Furthermore, in line with previous studies, our findings also indicate that patients generally exhibit good tolerance to belimumab (Sishi et al., 2023; Tan et al., 2023; Liu et al., 2022; Shipa et al., 2021). The most common TEAEs observed in our belimumab group were infections, primarily urinary tract infections. It is important to note that these infections cannot be solely attributed to belimumab, as patients were concurrently receiving steroids and immunosuppressants, which can also increase susceptibility to infections. Our study revealed that, compared to conventional therapy, patients who received a combination therapy with belimumab experienced a lower incidence of TAEAs. This reduction may be attributed to a more rapid tapering of steroids and immunosuppressants. Moreover, the infections reported were predominantly mild in nature, and no patient discontinued belimumab treatment due to these events. Liu et al. (2022) suggested that belimumab use in dialysis patients is safe, reporting only one case of pulmonary infection among seven dialysis patients in their study. In our study, one out of four dialysis patients experienced gastrointestinal infection in our cohort. Therefore, larger-scale studies involving dialysis patients are warranted to comprehensively evaluate the safety profile of belimumab use in this population.
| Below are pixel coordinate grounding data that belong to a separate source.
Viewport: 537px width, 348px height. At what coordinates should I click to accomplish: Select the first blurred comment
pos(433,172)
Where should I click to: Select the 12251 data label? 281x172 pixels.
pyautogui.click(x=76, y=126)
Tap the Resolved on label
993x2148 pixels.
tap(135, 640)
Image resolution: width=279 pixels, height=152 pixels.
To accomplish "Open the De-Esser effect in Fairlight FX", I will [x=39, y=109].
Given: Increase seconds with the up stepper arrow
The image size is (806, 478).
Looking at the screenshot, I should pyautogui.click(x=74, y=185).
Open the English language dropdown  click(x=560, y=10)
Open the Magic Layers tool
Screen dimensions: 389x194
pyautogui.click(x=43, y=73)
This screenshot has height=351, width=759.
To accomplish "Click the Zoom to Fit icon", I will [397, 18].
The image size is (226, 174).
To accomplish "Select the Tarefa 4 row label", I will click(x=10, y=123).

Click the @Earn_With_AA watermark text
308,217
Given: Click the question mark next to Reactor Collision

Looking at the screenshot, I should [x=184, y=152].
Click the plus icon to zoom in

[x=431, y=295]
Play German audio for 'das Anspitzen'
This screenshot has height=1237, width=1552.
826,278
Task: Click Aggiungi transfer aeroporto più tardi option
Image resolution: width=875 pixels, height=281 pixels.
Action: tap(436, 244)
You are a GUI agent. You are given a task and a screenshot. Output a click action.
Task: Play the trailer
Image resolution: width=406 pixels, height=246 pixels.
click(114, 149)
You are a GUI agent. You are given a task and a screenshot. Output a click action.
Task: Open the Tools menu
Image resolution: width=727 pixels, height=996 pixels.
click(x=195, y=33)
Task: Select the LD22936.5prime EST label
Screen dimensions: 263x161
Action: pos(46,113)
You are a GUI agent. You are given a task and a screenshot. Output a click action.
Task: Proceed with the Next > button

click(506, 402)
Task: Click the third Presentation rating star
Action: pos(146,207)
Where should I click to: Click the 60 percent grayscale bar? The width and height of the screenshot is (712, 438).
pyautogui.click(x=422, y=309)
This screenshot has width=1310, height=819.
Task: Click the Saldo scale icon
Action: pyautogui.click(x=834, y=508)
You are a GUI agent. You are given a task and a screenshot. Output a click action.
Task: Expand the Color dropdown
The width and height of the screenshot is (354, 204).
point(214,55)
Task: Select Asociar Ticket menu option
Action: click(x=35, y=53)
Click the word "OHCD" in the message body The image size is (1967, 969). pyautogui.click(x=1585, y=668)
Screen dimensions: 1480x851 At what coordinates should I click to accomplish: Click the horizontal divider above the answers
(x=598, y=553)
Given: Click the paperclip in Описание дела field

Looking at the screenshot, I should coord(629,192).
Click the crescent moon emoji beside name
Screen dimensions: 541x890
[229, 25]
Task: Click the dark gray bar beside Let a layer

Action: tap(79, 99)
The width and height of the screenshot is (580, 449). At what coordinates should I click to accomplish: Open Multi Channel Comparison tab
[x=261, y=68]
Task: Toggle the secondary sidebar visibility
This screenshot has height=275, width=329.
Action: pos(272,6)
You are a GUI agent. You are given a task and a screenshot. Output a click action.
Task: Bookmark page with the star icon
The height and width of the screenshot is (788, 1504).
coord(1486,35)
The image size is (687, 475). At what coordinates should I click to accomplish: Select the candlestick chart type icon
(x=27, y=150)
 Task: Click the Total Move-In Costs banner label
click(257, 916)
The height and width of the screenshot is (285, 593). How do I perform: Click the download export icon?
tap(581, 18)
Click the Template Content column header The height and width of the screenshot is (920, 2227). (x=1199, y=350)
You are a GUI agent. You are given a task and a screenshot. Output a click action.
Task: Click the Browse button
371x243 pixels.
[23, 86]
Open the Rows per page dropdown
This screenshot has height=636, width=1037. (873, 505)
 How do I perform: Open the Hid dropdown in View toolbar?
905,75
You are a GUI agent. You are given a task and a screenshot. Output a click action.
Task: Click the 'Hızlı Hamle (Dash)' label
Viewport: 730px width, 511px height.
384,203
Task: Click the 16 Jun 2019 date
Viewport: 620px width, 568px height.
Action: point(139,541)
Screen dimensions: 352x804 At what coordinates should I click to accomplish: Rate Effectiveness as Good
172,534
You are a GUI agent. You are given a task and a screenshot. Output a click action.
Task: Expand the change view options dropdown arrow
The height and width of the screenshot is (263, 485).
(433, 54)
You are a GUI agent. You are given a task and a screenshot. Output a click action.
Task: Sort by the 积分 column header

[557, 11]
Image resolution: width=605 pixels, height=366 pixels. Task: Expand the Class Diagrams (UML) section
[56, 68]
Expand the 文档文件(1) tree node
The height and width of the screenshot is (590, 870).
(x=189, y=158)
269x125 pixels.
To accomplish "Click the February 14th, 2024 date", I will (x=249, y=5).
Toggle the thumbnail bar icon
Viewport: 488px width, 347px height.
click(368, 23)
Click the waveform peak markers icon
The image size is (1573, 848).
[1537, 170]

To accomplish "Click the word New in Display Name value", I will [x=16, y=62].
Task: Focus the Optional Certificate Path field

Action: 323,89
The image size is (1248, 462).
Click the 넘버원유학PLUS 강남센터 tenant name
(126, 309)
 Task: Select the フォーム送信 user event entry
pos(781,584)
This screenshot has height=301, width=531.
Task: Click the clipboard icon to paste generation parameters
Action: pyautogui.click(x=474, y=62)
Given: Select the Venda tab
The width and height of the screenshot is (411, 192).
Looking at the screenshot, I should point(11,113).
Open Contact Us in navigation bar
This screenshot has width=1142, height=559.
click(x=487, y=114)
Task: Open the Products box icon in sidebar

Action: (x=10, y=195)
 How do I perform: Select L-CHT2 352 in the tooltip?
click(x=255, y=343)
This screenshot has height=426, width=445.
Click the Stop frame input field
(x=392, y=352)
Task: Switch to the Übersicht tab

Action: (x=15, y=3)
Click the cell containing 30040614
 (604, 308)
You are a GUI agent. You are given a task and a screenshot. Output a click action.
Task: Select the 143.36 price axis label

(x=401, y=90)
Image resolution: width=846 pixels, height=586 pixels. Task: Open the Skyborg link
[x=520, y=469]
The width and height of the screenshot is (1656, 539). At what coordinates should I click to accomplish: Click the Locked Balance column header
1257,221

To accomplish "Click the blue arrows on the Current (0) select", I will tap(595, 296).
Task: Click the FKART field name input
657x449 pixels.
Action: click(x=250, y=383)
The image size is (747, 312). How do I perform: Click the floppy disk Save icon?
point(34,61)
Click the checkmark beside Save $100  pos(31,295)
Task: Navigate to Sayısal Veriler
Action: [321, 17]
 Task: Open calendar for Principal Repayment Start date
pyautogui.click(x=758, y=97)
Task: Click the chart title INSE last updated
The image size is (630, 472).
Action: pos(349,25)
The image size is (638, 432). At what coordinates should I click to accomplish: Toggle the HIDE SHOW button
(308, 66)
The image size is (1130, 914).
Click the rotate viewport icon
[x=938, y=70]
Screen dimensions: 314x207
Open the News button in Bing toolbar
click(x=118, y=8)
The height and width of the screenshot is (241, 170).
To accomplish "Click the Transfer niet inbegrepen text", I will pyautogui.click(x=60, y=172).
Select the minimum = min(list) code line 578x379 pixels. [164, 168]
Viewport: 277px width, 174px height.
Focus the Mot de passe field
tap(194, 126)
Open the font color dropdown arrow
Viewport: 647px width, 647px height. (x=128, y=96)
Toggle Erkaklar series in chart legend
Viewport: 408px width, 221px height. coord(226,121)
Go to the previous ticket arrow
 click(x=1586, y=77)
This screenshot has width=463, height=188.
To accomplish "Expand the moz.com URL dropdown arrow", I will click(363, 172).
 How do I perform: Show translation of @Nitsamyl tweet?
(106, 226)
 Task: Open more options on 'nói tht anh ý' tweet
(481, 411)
Our study has several limitations that need to be acknowledged. These include the relatively short follow-up duration, the single-center design, the small sample size. Additionally, in our cohort, some patients were clinically diagnosed with LN and lacked renal pathological data, which means the diagnosis of LN could not be fully confirmed and the belimumab group notably lacked cases of Classes II, III, and VI lupus nephritis. Therefore, our data may have a certain degree of selection bias and may not represent all patients with LN. However, given the recent approval of belimumab for treating SLE in China, our study contributes valuable objective data to the research on the safety and efficacy of belimumab specifically in Chinese patients with LN. To address these limitations and provide more robust evidence, future studies should aim for a multi-center design with a larger sample size and a longer follow-up duration. This would allow for a more comprehensive evaluation of the therapeutic effects and potential adverse events associated with belimumab therapy in this particular population.

Conclusion

Our study provides compelling evidence supporting the beneficial effects of belimumab on renal performance improvement, disease activity reduction, glucocorticoid dose reduction, and the diminution of TEAEs in Chinese patients with LN. Nevertheless, further controlled, large-scale, randomized clinical trials are warranted to confirm and validate these findings. Conducting such trials would enhance the strength of evidence regarding the efficacy and safety of belimumab as a therapeutic option for LN patients, ultimately guiding clinical practice and improving patient outcomes.